Just a quick heads up--the wood after Supermax/Tampax was removed today. There is still a nub of the original tree stump poking into river right, so watch for that if you somehow end up that far over. As well, the river wide tree below that that required the tight squeeze on the far left was cut back about 2/3 of the way across, leaving plenty of room to navigate river left without worry.

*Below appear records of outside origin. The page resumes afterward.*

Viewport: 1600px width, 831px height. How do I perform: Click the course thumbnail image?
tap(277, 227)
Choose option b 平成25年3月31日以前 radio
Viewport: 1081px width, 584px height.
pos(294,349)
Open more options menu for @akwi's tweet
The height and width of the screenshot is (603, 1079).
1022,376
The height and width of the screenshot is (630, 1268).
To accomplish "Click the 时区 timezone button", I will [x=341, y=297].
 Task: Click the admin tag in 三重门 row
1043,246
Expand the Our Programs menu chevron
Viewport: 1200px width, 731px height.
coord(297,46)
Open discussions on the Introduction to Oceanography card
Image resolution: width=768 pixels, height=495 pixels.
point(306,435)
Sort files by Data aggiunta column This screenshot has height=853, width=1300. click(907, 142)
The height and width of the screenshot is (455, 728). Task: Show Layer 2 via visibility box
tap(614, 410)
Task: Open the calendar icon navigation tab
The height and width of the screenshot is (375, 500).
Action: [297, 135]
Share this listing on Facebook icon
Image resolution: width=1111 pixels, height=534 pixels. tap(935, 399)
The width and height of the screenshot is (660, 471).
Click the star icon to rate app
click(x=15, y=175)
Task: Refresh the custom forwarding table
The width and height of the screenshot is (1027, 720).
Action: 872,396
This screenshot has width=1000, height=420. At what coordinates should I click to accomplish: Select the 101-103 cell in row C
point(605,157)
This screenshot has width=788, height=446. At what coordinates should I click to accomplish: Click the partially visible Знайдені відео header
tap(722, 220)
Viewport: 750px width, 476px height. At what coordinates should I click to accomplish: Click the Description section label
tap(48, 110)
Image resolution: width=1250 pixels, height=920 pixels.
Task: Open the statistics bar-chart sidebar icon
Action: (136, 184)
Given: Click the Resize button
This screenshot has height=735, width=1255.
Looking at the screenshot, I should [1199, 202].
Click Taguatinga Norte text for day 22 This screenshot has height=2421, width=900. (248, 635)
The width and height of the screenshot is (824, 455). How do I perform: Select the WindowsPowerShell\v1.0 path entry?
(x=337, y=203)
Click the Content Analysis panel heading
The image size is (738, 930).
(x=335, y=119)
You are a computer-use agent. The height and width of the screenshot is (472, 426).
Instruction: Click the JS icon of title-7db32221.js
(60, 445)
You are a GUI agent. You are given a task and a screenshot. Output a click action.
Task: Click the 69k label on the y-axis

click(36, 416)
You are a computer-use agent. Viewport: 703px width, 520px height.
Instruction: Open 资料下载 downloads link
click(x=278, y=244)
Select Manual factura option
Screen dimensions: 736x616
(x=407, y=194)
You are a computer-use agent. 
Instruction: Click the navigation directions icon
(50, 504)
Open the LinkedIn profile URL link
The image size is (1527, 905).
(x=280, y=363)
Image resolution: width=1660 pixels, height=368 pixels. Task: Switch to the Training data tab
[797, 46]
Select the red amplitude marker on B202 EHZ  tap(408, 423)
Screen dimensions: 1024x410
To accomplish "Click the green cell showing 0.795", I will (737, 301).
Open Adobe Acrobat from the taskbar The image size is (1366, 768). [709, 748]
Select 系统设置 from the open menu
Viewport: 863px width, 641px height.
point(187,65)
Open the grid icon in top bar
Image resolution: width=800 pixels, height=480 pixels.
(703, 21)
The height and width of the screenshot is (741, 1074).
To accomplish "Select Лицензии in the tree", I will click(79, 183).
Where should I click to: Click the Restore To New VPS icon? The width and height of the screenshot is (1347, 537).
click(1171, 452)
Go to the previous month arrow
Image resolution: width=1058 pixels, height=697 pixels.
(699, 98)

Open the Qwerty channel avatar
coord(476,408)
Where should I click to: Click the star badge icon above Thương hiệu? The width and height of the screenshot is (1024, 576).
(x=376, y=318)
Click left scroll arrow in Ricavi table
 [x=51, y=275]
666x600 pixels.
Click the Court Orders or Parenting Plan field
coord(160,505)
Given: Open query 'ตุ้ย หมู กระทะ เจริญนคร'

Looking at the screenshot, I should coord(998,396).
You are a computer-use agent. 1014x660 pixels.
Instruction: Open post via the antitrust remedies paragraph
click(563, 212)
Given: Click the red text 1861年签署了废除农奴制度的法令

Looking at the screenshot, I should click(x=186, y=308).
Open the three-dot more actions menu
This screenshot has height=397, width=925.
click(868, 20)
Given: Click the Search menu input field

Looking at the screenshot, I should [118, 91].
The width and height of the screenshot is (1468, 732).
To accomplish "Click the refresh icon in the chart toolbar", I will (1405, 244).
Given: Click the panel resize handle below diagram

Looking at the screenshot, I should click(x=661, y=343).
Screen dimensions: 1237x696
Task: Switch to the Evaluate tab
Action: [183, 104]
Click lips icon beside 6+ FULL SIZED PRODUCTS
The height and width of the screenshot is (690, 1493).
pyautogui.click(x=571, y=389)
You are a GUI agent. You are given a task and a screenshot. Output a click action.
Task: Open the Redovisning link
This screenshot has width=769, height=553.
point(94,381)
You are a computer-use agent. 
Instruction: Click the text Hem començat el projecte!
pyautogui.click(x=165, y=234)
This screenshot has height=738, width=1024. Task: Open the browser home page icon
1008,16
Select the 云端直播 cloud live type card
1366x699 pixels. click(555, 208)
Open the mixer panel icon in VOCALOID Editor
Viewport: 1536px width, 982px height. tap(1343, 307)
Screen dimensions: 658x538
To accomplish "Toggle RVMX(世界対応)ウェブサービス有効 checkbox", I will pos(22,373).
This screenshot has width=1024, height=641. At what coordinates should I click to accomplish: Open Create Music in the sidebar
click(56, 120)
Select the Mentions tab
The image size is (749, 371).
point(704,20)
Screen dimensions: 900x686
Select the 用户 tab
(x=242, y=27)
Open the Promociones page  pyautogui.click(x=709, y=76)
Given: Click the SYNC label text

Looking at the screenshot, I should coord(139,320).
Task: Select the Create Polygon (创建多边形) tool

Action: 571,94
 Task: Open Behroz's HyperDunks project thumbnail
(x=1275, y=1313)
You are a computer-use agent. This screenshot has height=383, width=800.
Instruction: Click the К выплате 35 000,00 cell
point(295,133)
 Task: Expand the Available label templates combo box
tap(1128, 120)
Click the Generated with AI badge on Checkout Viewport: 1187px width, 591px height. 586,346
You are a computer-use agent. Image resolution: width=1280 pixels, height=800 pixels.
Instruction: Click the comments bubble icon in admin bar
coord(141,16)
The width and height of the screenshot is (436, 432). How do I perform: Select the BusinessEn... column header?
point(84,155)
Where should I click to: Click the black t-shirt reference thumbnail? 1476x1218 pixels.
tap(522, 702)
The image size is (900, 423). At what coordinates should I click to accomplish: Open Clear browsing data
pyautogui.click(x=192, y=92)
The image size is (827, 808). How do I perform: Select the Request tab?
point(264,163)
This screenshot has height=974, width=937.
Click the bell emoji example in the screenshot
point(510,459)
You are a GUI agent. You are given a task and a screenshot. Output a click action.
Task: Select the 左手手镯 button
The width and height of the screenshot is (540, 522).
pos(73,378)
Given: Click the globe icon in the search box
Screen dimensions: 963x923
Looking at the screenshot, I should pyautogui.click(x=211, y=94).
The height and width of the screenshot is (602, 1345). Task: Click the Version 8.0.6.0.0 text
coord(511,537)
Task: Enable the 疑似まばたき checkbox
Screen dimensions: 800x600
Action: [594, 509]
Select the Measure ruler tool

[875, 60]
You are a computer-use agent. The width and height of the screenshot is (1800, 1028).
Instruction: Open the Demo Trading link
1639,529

Fremont somehow managed to carry the implement down in his boat and did the heavy work--big job. The rest of us just schlepped a few rounds--hopefully higher than the high water mark.

Great day on Bailey.


----------



## Dave Frank (Oct 14, 2003)

Nice work, way to step up and get her done.


----------



## DanielGlauser (Apr 26, 2009)

Thanks for clearing the wood, planing on being in there tomorrow.


----------



## deepsouthpaddler (Apr 14, 2004)

Nice work!


----------



## DanOrion (Jun 8, 2004)

thank you!


----------



## doublet (May 21, 2004)

Fremont is a dirty ID ******* who would rather operate a chainsaw than kayak. I've never kayaked Bailey with him when there wasn't a chainsaw in his boat.

Thanks dude!


----------



## BDPADDLE (Apr 19, 2007)

Yes, THANK YOU!!! We went through the Max (yes, we all walked it) around 1 PM with some others and noticed the first log cut off. We removed a small piece of drop off just below "mini wall slammer" and then we were very relieved to see the river wide log MUCH shorter, great work!!! Thanks again!


----------



## KUpolo (May 24, 2005)

So much better yesterday. Thanks for the hard work!


----------